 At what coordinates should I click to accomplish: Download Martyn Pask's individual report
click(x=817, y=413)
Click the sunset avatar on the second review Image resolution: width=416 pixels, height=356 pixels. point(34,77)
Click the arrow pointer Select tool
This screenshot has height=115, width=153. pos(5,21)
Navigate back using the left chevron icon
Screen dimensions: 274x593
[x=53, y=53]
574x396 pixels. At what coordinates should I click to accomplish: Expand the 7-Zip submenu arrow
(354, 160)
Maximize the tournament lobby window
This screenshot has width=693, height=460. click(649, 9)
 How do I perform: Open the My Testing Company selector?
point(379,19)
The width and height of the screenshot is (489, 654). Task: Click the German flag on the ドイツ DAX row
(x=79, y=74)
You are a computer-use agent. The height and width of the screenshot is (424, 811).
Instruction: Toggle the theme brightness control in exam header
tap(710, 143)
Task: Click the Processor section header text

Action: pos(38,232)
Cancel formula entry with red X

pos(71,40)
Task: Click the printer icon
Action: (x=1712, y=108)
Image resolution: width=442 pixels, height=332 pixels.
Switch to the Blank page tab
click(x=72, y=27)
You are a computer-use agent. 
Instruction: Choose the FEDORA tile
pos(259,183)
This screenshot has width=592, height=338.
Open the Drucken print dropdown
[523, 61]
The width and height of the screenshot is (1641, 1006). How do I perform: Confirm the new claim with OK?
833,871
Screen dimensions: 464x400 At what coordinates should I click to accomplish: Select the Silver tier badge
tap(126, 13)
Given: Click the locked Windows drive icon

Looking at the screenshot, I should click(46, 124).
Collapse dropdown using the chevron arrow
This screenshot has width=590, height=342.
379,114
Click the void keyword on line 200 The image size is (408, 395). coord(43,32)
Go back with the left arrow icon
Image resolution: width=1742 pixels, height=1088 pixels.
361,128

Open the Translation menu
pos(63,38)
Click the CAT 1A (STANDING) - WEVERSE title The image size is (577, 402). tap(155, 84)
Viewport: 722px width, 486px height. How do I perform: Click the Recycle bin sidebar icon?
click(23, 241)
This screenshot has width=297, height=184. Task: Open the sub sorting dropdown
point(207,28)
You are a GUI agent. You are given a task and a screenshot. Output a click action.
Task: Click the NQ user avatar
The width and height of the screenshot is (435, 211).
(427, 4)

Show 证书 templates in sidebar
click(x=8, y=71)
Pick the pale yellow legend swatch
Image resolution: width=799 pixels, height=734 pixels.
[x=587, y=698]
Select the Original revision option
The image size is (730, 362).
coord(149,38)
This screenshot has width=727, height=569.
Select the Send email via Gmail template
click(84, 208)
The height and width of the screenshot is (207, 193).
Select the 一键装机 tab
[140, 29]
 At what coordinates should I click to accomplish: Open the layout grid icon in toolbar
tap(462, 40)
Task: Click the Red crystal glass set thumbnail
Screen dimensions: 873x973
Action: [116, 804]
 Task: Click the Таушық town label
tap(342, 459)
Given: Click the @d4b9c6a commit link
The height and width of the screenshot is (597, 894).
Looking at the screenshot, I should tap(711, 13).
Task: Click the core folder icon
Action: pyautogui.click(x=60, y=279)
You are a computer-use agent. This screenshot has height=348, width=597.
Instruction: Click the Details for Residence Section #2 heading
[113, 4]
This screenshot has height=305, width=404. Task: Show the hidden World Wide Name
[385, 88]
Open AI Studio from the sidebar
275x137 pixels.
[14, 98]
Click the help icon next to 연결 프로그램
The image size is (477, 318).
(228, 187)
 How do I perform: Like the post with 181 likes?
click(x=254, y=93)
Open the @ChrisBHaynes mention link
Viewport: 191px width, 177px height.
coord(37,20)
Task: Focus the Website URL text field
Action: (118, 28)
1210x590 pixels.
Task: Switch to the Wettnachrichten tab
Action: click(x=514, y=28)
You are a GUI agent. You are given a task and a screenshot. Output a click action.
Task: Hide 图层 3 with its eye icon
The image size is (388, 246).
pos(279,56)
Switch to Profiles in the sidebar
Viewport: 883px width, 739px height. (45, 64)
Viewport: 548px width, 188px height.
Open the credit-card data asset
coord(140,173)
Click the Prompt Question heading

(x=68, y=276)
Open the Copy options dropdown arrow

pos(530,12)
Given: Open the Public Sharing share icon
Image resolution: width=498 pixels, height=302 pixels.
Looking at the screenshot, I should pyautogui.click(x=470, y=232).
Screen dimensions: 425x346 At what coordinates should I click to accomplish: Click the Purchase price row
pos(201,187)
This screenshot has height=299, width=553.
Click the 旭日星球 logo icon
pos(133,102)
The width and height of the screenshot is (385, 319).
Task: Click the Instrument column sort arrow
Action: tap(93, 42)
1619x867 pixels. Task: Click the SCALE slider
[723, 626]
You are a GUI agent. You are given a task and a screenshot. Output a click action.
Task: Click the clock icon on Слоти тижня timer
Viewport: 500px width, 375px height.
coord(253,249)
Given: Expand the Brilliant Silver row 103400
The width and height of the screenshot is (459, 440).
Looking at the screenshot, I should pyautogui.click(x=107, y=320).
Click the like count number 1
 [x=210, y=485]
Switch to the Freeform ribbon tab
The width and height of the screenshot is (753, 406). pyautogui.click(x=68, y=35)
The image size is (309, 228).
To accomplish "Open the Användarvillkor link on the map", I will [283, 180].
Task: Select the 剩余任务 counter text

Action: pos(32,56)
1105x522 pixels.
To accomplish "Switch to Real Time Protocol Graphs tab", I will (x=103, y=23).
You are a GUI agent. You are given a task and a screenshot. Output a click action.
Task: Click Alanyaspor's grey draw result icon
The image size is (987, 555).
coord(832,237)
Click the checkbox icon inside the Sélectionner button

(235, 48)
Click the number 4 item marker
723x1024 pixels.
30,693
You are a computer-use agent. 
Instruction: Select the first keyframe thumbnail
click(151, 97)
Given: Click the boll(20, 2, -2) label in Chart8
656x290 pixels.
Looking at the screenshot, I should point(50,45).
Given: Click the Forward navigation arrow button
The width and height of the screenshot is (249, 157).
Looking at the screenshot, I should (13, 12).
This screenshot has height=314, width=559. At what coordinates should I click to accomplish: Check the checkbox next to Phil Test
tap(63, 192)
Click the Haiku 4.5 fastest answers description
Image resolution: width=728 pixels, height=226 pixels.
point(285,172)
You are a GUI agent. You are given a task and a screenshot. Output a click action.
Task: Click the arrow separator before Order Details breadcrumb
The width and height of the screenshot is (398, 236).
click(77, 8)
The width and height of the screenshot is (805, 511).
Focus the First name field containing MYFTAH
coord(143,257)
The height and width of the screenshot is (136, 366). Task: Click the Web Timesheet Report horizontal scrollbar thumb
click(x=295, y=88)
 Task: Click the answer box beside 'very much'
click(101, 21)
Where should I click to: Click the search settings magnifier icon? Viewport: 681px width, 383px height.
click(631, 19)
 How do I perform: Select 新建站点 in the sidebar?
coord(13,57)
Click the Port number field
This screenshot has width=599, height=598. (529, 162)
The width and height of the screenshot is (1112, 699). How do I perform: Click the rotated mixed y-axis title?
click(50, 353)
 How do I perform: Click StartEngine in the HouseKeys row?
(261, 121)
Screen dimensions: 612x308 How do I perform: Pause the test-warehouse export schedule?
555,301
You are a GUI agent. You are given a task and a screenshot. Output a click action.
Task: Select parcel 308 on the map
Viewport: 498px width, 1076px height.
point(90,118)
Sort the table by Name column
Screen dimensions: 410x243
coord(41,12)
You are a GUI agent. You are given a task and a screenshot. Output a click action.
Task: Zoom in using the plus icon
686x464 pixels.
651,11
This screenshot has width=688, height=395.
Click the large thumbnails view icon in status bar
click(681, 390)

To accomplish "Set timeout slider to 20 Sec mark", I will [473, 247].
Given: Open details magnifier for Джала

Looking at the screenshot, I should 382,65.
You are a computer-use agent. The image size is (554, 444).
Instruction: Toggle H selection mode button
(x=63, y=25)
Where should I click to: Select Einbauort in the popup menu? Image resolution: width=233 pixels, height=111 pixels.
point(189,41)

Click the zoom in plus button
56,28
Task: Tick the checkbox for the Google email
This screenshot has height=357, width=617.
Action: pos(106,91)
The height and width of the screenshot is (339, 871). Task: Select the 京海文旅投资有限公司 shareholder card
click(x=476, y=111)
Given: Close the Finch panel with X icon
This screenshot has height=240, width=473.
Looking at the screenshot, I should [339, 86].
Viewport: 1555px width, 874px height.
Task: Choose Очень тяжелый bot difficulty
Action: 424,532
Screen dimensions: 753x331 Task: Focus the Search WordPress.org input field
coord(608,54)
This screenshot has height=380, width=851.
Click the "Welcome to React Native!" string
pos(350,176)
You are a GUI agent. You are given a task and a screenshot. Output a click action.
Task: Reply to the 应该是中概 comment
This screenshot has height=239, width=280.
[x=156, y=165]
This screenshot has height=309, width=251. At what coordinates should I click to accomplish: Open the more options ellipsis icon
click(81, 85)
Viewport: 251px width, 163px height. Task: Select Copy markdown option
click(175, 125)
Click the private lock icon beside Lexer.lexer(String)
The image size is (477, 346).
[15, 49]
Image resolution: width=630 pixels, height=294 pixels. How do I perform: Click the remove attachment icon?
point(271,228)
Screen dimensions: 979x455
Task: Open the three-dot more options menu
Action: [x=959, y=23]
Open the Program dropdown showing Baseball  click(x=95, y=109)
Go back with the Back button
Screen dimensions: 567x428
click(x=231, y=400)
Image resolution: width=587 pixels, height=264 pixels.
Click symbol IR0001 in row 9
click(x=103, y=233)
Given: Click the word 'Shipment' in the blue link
•••
= TASK TO CARRY OUT =
Display each line of the data where "computer" occurs.

= RESPONSE FOR THIS EXERCISE =
You are a computer-use agent. The height and width of the screenshot is (424, 811).
You are a computer-use agent. 
You are a computer-use agent. This screenshot has height=348, width=597.
You are a computer-use agent. 
You are a computer-use agent. The image size is (554, 444).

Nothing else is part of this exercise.